The National Institutes of Health on Feb. 25 announced the first use of a photon-counting-detector-based computed tomography scanner in a clinical setting. From September to November of last year, investigators from the agency used this new medical imaging technology to perform abdominal CT scans on 15 patients. The trial was conducted at the NIH Clinical Center in Bethesda, Maryland. The results were published in the journal Radiology.
The NIH plans to conduct a five-year, follow-up trial using the photon-counting-detector-based CT scanner. Approximately 45 participants have been recruited for the new study.
Dr. David Bluemke, chief of the Department of Radiology and Imaging Sciences at the NIH, will lead it.
"The NIH Clinical Center has helped shape and share research advances and health care for decades," Bluemke said in a news release. "Now is an exciting time for us and for our study participants here in the Clinical Center as we help test and develop this CT technology so that it may one day help patients around the world and impact the health care they receive."
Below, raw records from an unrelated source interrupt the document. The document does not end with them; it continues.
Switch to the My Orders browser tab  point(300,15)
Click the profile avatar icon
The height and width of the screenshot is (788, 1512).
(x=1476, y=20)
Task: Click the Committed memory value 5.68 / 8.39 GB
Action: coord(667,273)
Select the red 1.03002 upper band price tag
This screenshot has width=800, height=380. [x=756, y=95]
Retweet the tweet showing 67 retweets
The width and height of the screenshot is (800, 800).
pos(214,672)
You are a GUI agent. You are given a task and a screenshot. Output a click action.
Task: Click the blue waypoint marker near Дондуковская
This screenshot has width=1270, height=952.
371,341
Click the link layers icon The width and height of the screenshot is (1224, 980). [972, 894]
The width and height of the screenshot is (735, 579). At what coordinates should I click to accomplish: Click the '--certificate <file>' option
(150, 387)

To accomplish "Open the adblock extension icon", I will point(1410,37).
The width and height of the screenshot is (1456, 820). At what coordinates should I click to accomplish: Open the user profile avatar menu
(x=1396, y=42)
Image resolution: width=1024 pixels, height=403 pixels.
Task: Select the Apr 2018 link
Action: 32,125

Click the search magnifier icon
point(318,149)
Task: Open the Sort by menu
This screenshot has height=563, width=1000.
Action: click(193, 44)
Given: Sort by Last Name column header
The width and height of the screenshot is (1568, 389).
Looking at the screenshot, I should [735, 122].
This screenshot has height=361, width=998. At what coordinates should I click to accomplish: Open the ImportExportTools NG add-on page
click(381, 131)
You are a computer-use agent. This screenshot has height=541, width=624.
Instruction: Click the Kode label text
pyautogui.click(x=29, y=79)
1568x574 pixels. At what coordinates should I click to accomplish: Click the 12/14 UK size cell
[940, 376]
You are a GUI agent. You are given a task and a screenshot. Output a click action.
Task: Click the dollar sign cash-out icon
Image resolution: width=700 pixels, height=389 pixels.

Bluemke and his team plan to develop scan protocols and algorithms aimed to improve screening, imaging and treatment planning for cancers and cardiovascular diseases.
Photon-counting-detector-based CT scanners provide a higher level of anatomical detail and expose patients to significantly lower doses of radiation than conventional scanners, reported AuntMinnie.com. They can detect tumors less than half a millimeter in size and better identify soft tissue like collagen and tendons.
"CT scanners with photon-counting detectors have a number of theoretical advantages over current CT scanners, which have energy-integrating detectors," Cynthia McCollough, Ph.D., director of the Mayo Clinic's Clinical Innovation Center in Rochester, Minnesota, explained during an information session at Radiological Society of North America's annual meeting this past November. "Photon-counting scanners can reject electronic noise, which negatively affects image quality more and more as dose decreases. The other is that the lower energy photons – which carry more information about iodine – are not weighted equally with energy-integrating detectors; there the high-energy photons – which have little iodine information – are counted the most strongly."
Only three facilities in the world house photon-counting-detector-based CT scanners. The Mayo Clinic in 2014 acquired the first prototype and has since used it in a number of preliminary studies. The organization hopes to develop a commercialized version of the machine in the near future.